Maybe that isn’t the case for an upper-echelon talent, as there will always be money and an open spot for a top-10 player, but at some point — just as there’s a finite amount of crypto — the powers-that-be can’t offer an infinite amount of memberships with 48-player tournament fields.
The recent hire of David Feherty — and public wooing of Charles Barkley — should tell us that they aren’t satisfied with a simple online stream receiving moderate traffic numbers. All of which suggests a growing trend of legitimacy, one that just needs OWGR points and affirmation from the major championships and maybe some successful legal recourse over the PGA TOUR until that trend peaks.
That said, the most problematic issue to date, using the two-event sample size that we have, is that I’ve yet to hear anyone speak about the actual golf being played.

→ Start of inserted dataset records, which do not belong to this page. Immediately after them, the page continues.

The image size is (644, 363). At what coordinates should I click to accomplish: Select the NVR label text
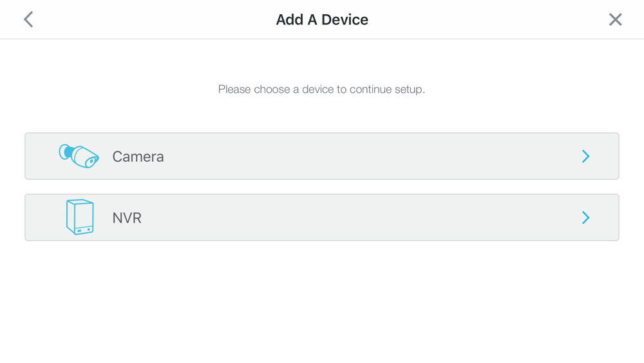(x=127, y=218)
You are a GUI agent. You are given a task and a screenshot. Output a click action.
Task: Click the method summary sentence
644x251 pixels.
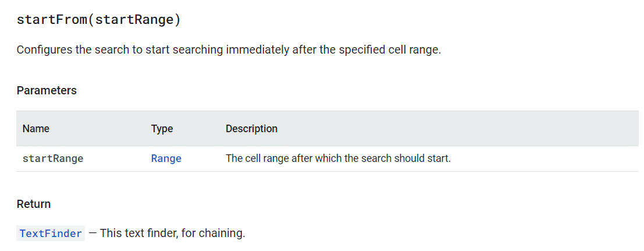tap(229, 50)
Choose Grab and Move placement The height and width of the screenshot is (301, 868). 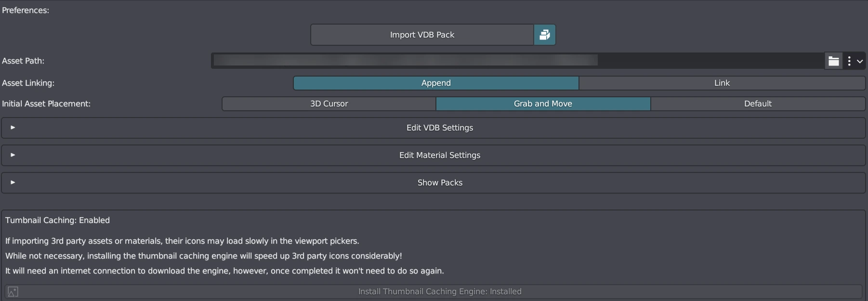(543, 104)
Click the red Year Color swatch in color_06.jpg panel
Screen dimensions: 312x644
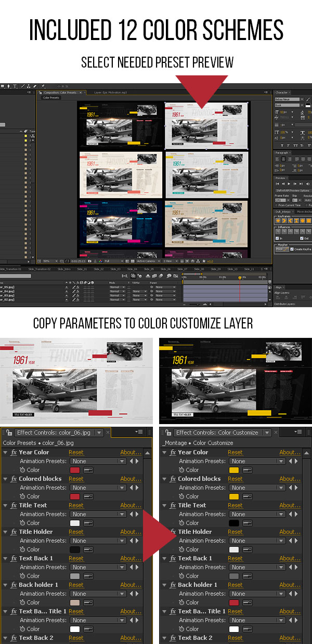[x=75, y=470]
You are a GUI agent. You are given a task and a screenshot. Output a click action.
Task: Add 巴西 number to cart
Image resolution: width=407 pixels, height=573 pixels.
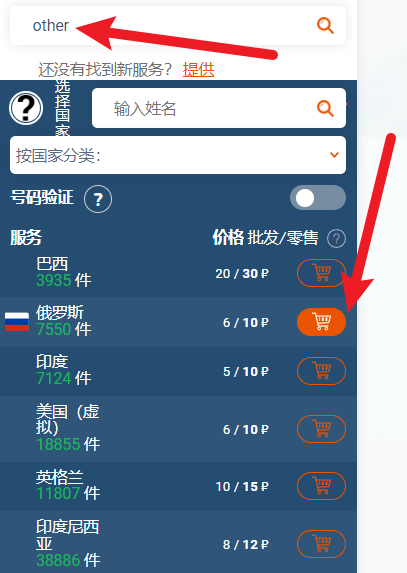[322, 273]
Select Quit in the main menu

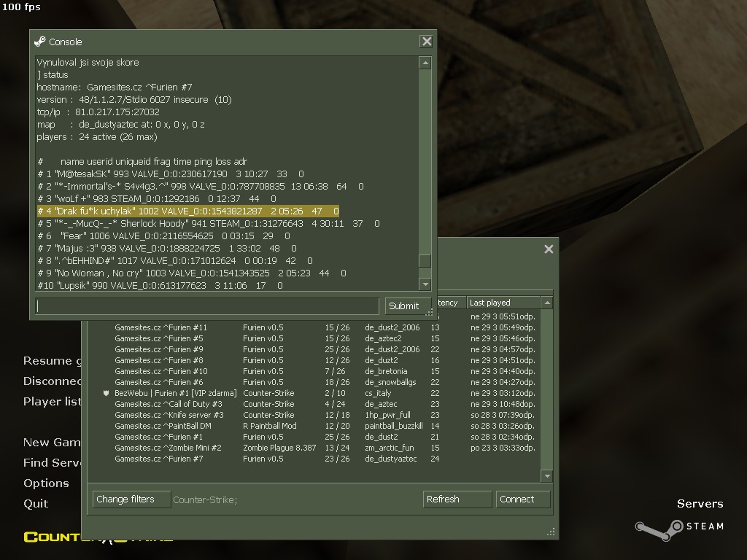click(x=36, y=503)
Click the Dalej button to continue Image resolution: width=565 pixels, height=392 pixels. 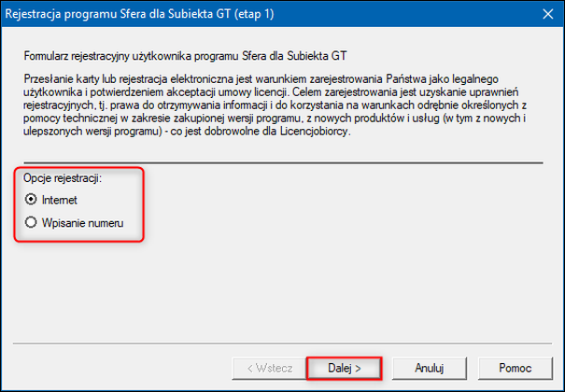345,368
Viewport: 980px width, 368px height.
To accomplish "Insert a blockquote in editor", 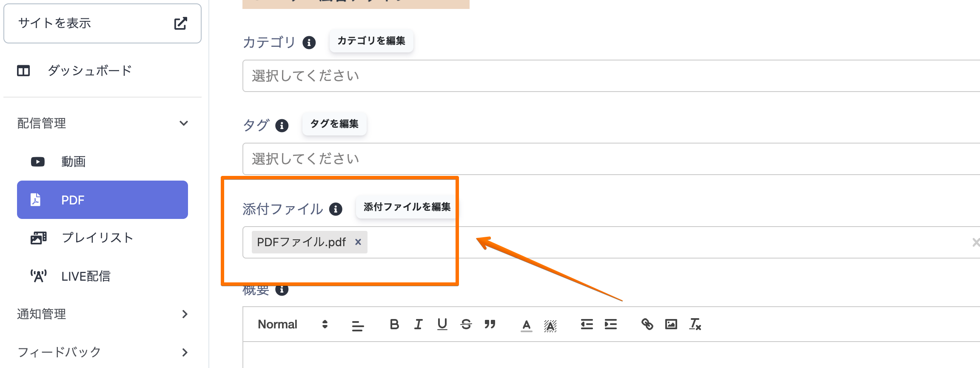I will tap(490, 325).
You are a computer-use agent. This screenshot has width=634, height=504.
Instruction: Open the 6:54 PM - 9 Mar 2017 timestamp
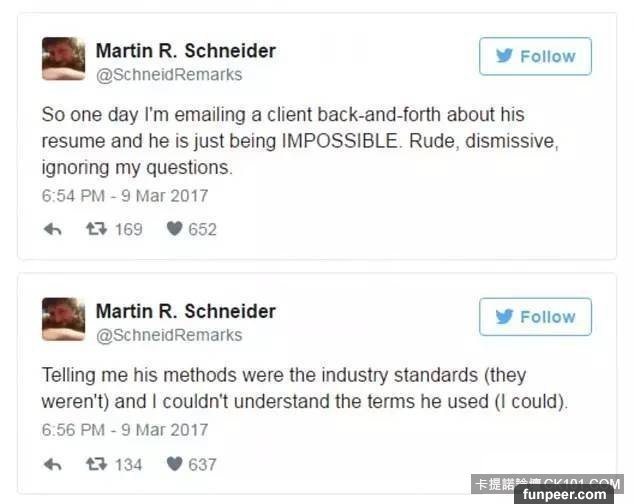pos(125,195)
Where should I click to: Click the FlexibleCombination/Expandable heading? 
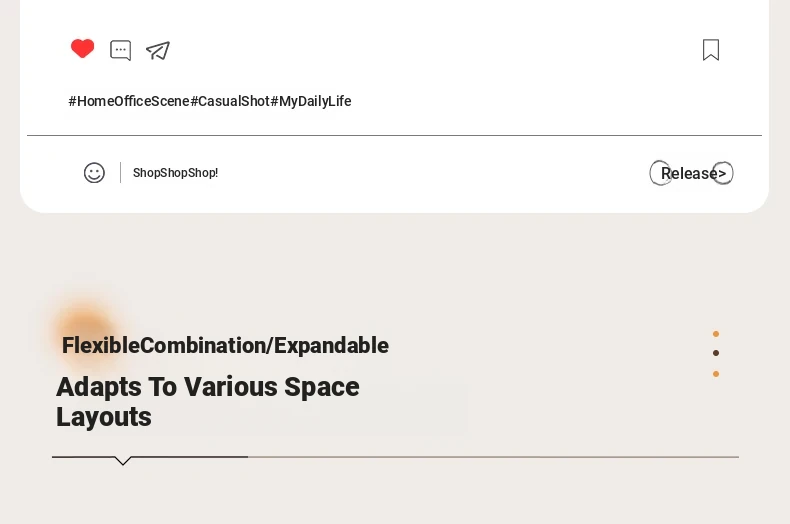[x=225, y=346]
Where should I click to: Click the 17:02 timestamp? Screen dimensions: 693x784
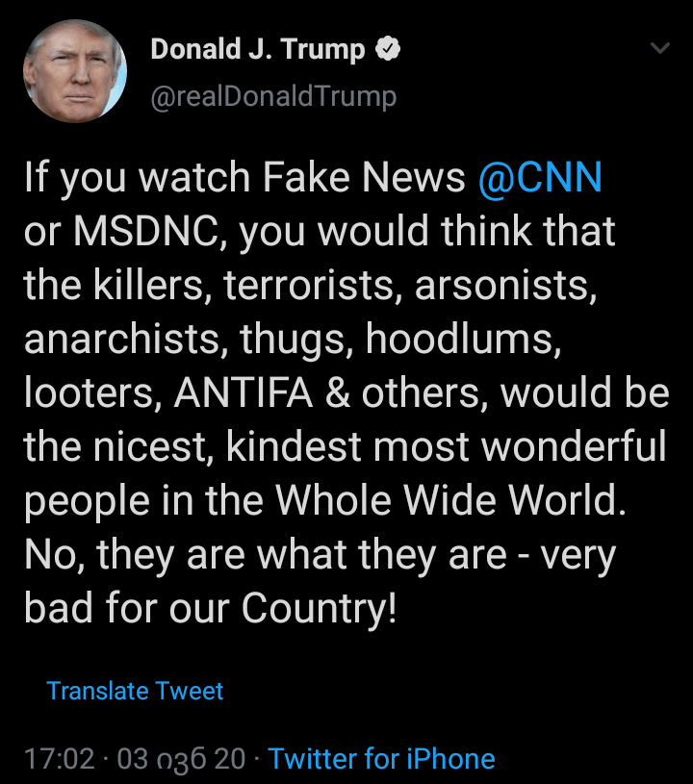[59, 759]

The impact of LIV on the professional game, the rumors of which players will flee next, the longview of what it all means — those are the polarizing topics which have the golf world buzzing.
But I’ve yet to hear anyone asking questions such as, “How about that Branden Grace birdie on 15?” or “Do you think Henrik Stenson can help the Majesticks to a title?” Even the notion of that latter thought might bring a chuckle, but that’s the whole point I’m making here: If few observers are actually intrigued by the on-course developments, at some point the off-course developments are going to cool off, as well.
Another question not being pondered is, “Who do you like this week?” To me, this simple query serves as a litmus test for whether the masses actually care or not.
Prior to the last event in Portland, I asked a handful of golf betting-expert buddies on my SiriusXM radio show if they had a pick for the LIV event. Each of them explained that they hadn’t even considered a play and hadn’t been asked by listeners/readers for one. At its most innate level, this is why we watch sports — it’s why events remain compelling even when the competition isn’t. “Who ya got?” is a universal language that works on everything from the Super Bowl to a couple of flipping a coin at the 19th hole.
If that question isn’t being asked of LIV, even in the early going, then that’s a bad sign.
Nobody asked (obviously), but my own coin flip landed on Reed this week, who’s had some success in Northeast events. I’ll readily admit that I didn’t spend too long breaking down the field or how the host course might suit certain players, but then again, very few others are doing it, either.